Cosmetics entrepreneur Elizabeth Arden commissioned Georgia O'Keeffe to paint Jimson Weed, originally titled Miracle Flower, to hang in the exercise room of the new Gymnasium Moderne at Arden's Fifth Avenue Salon in New York City. During stretching exercises, clients of the salon "unfurled" like the flowers in O'Keeffe's painting on the wall behind them. Arden paid O'Keeffe $10,000, considered an astonishing amount at the time, for the largest floral composition the artist would ever create.
The four blossoms are placed in an energetic design that repeats the tight rhythm of the jimson weed's pinwheel-shaped flower. About this plant, which grew near the artist's home in New Mexico, O'Keeffe said, "When I think of the delicate fragrance of the flowers, I almost feel the coolness and sweetness of the evening." She emphasized her subject's fresh beauty with a bright, simplified palette and rhythmic treatment of light and shadow.
O'Keeffe, one of the first American modernists, was at the heart of the group of artists who gathered around Alfred Stieglitz, the photographer and art dealer who became her husband.
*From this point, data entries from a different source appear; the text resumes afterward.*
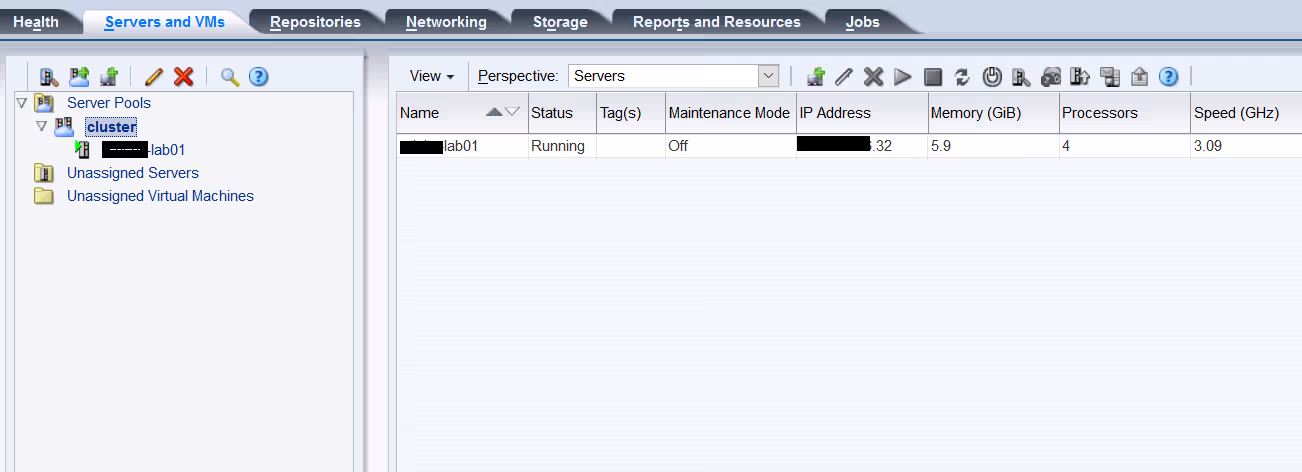
Task: Click the pencil Edit icon in the servers toolbar
Action: click(844, 77)
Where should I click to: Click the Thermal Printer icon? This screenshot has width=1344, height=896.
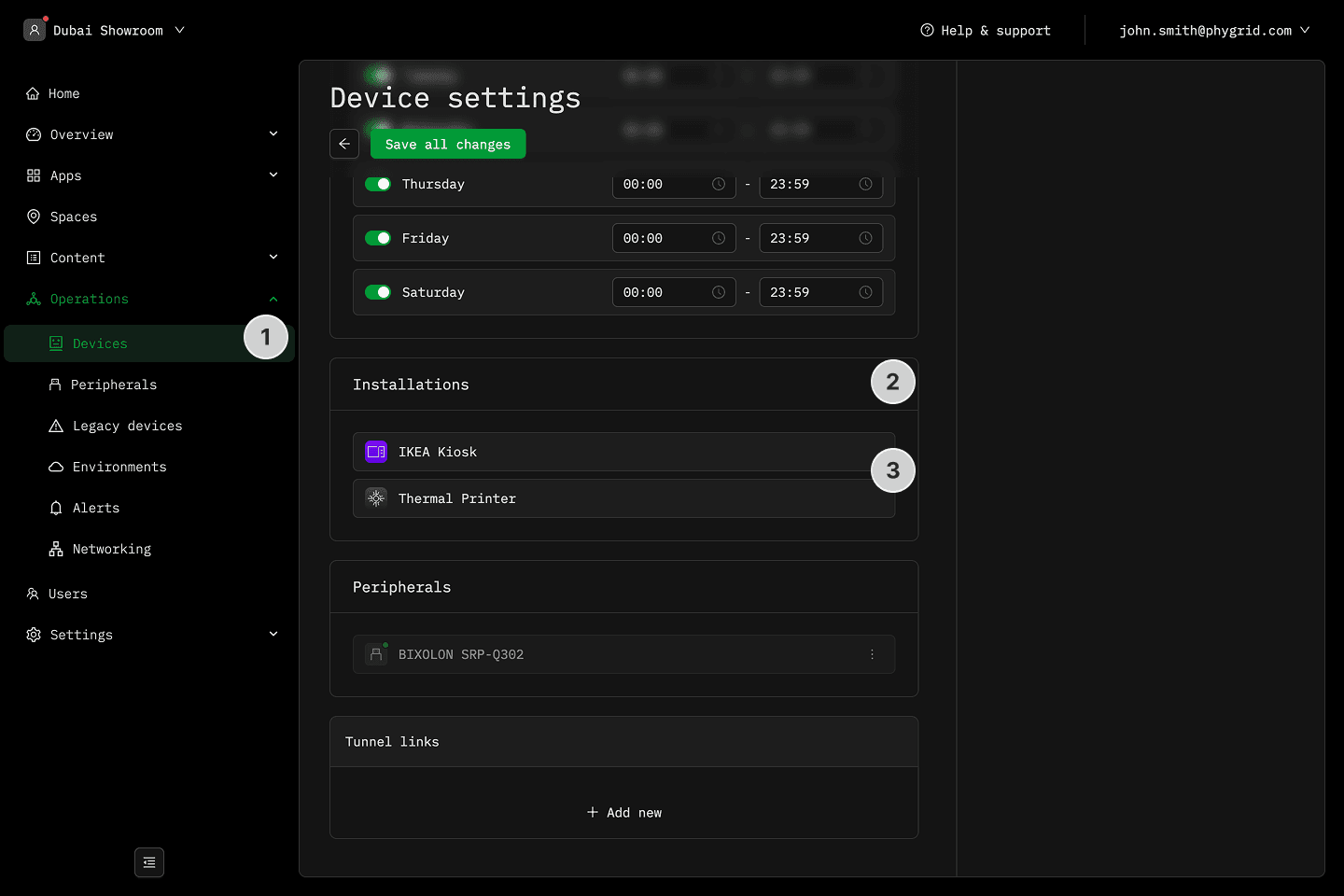pyautogui.click(x=376, y=498)
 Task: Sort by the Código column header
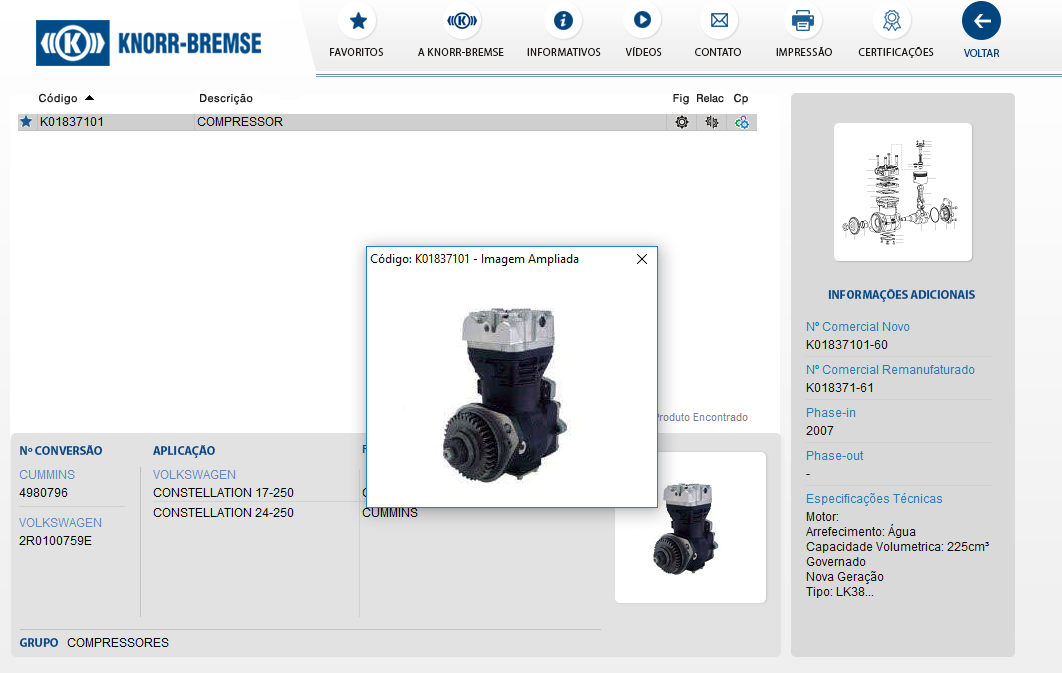tap(58, 98)
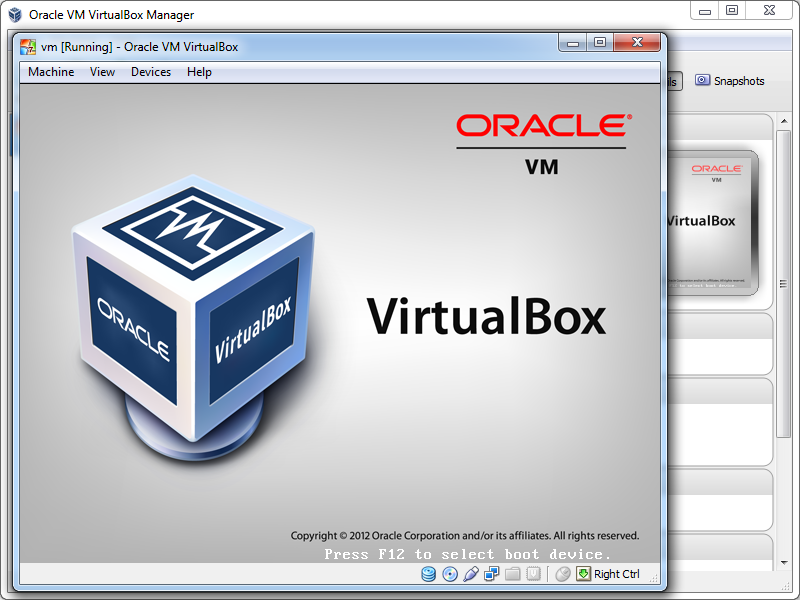Maximize the vm [Running] window
The width and height of the screenshot is (800, 600).
pos(599,43)
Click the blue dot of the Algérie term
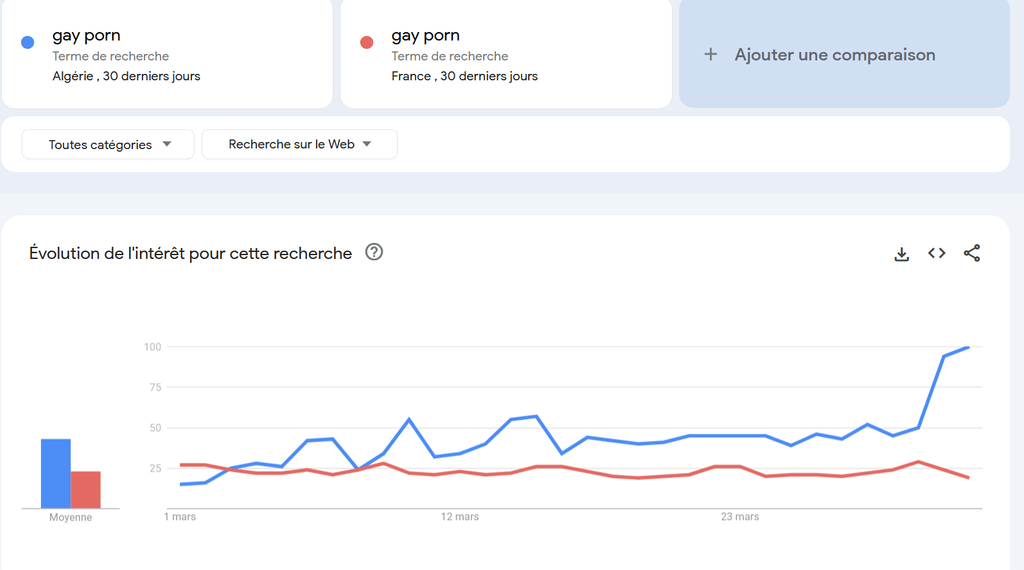The height and width of the screenshot is (570, 1024). [x=28, y=42]
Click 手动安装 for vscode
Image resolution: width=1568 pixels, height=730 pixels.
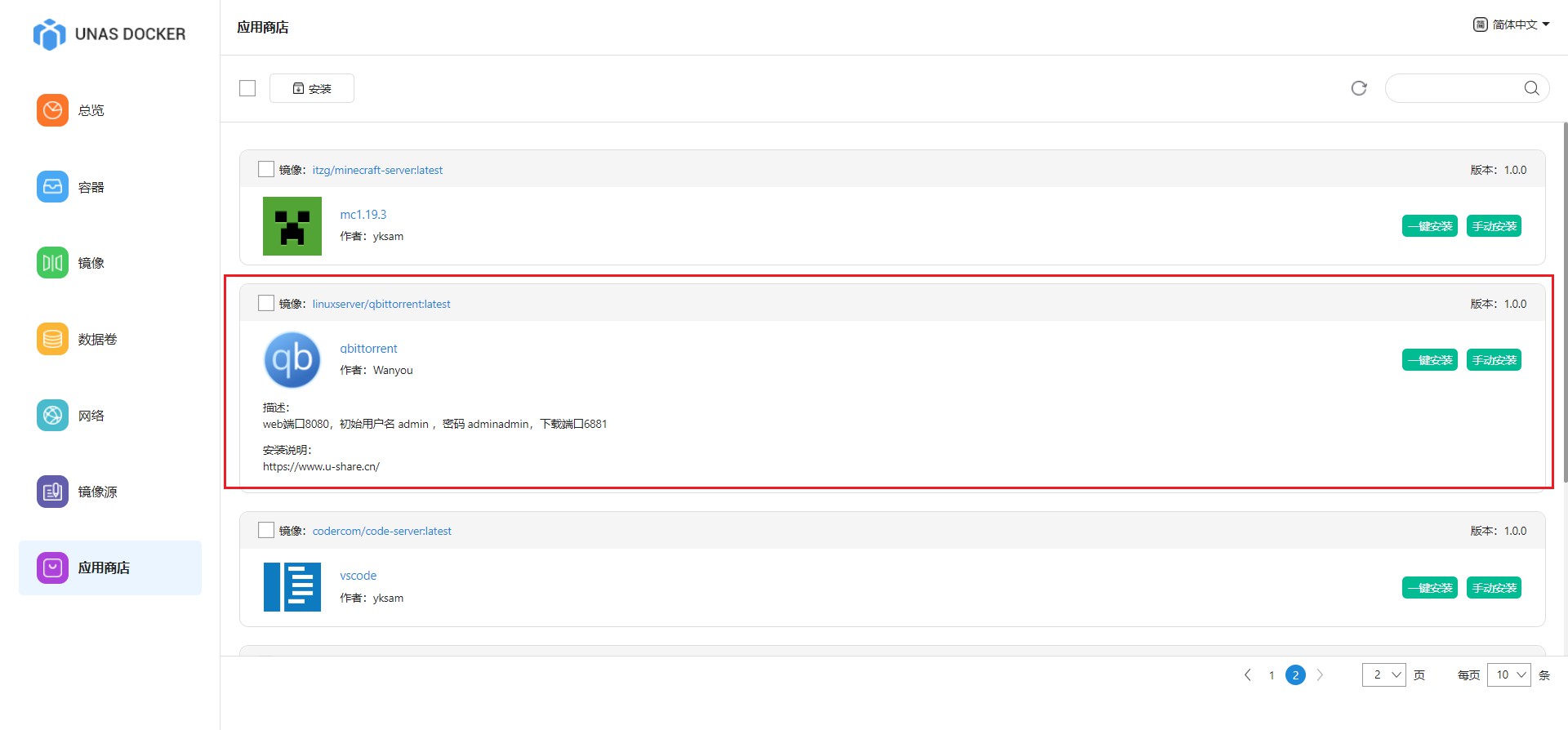tap(1494, 588)

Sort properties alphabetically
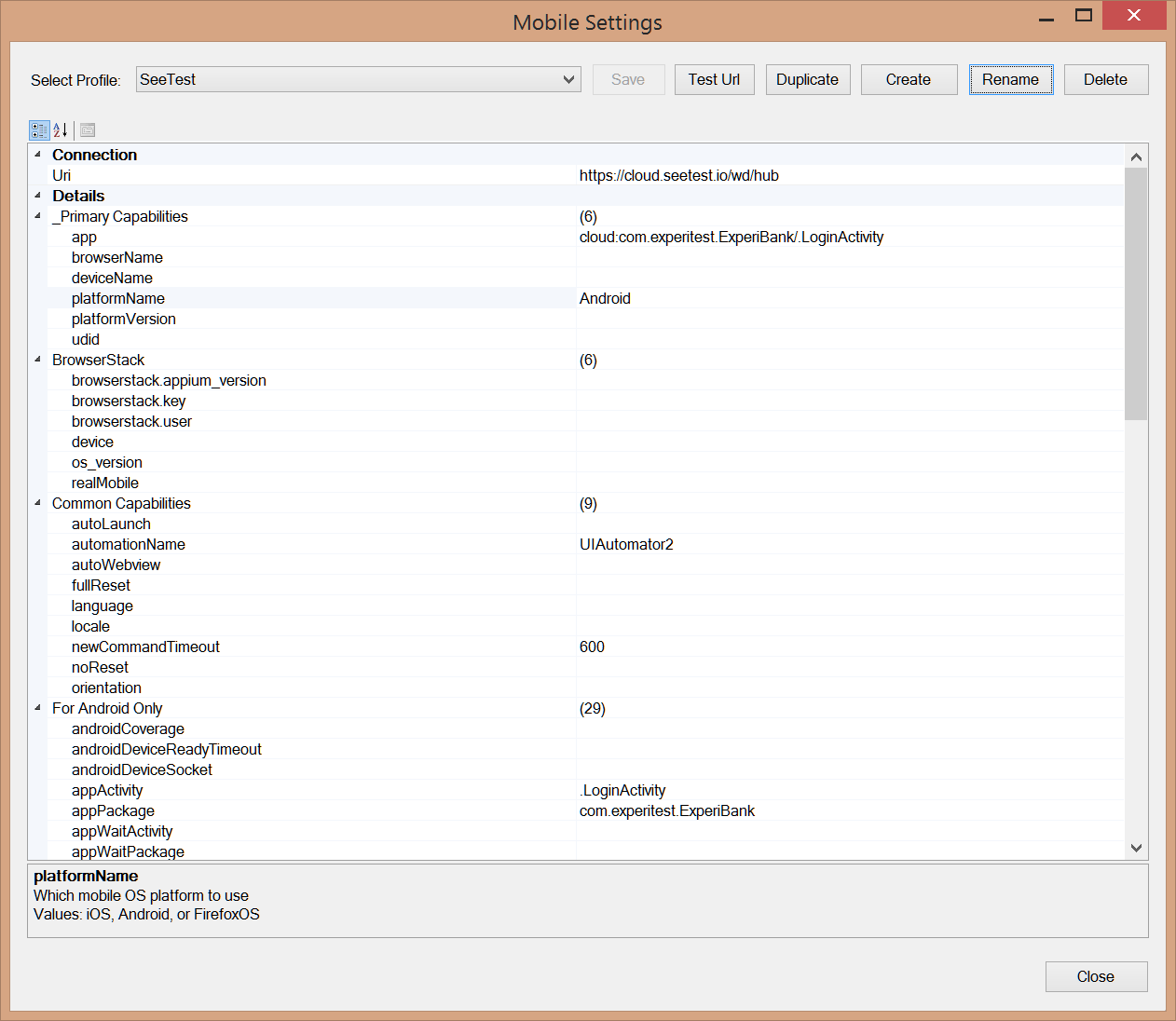pyautogui.click(x=61, y=130)
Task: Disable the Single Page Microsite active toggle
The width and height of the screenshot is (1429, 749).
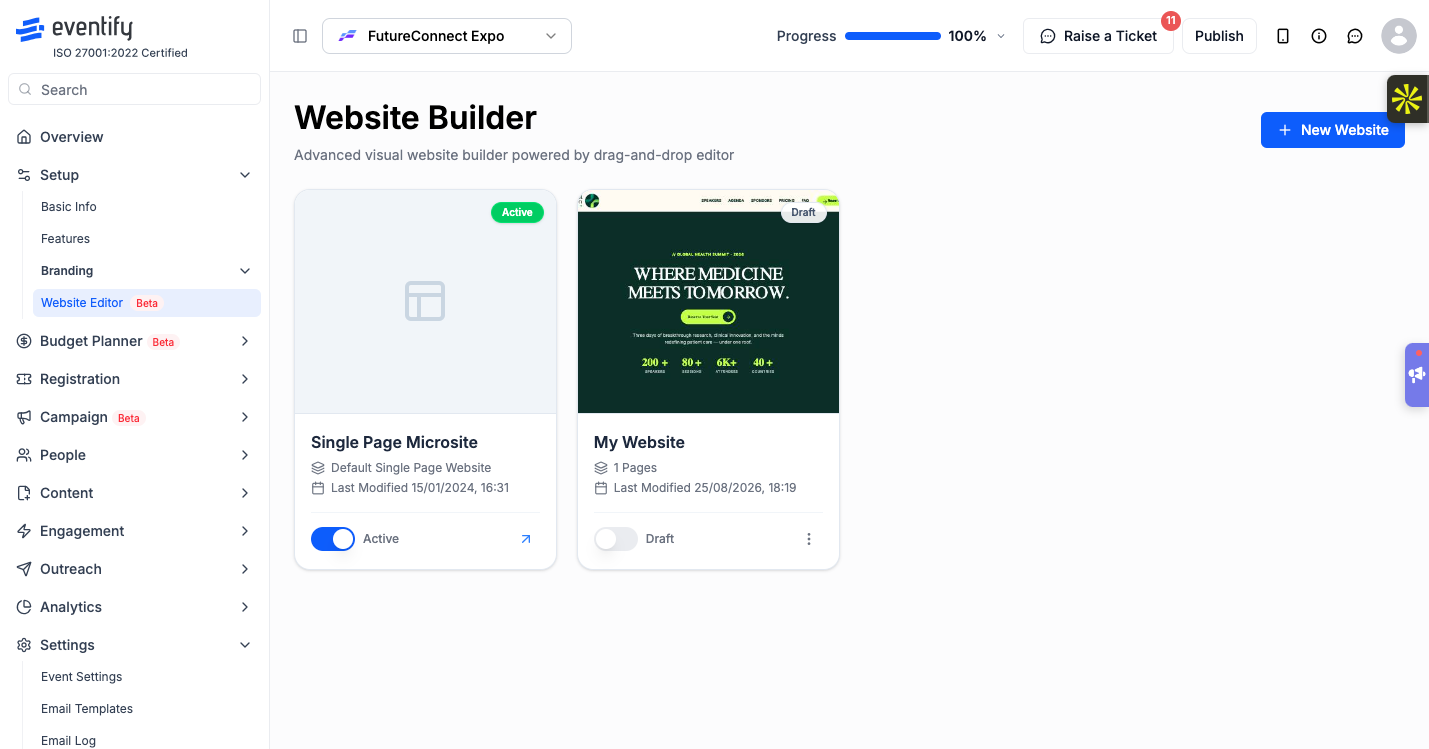Action: (x=333, y=539)
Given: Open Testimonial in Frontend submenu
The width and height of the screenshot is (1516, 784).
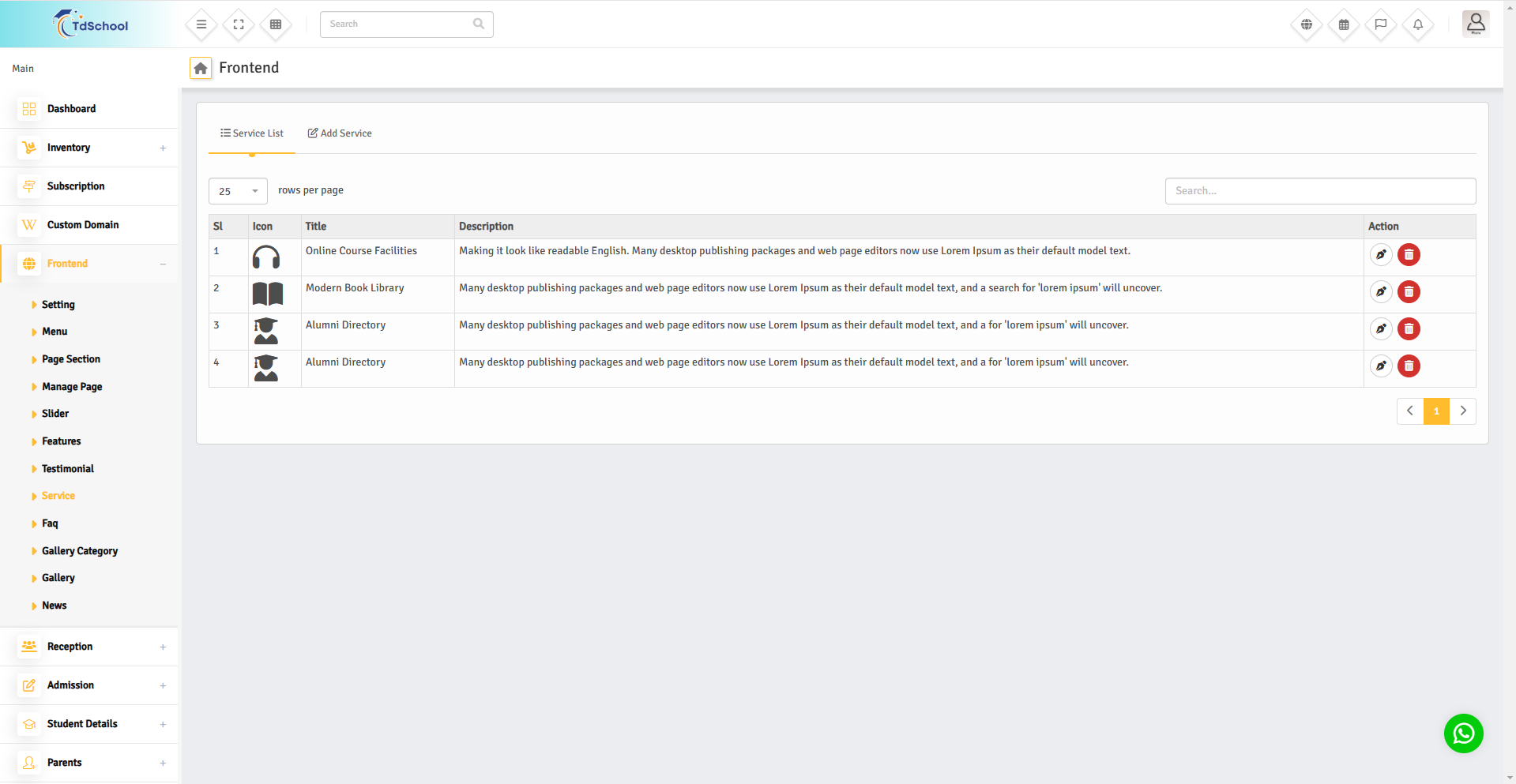Looking at the screenshot, I should tap(67, 469).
The sheer size of her flowers-an arresting manipulation of scale-represented a radical modernist innovation.
...When Eli Lilly and Company purchased the Arden firm in the 1970s, it also acquired the painting. Lilly sold the Arden subsidiary in 1987 and they lent the painting to the Indianapolis Museum of Art at that time. The company ultimately donated it to the museum in 1997.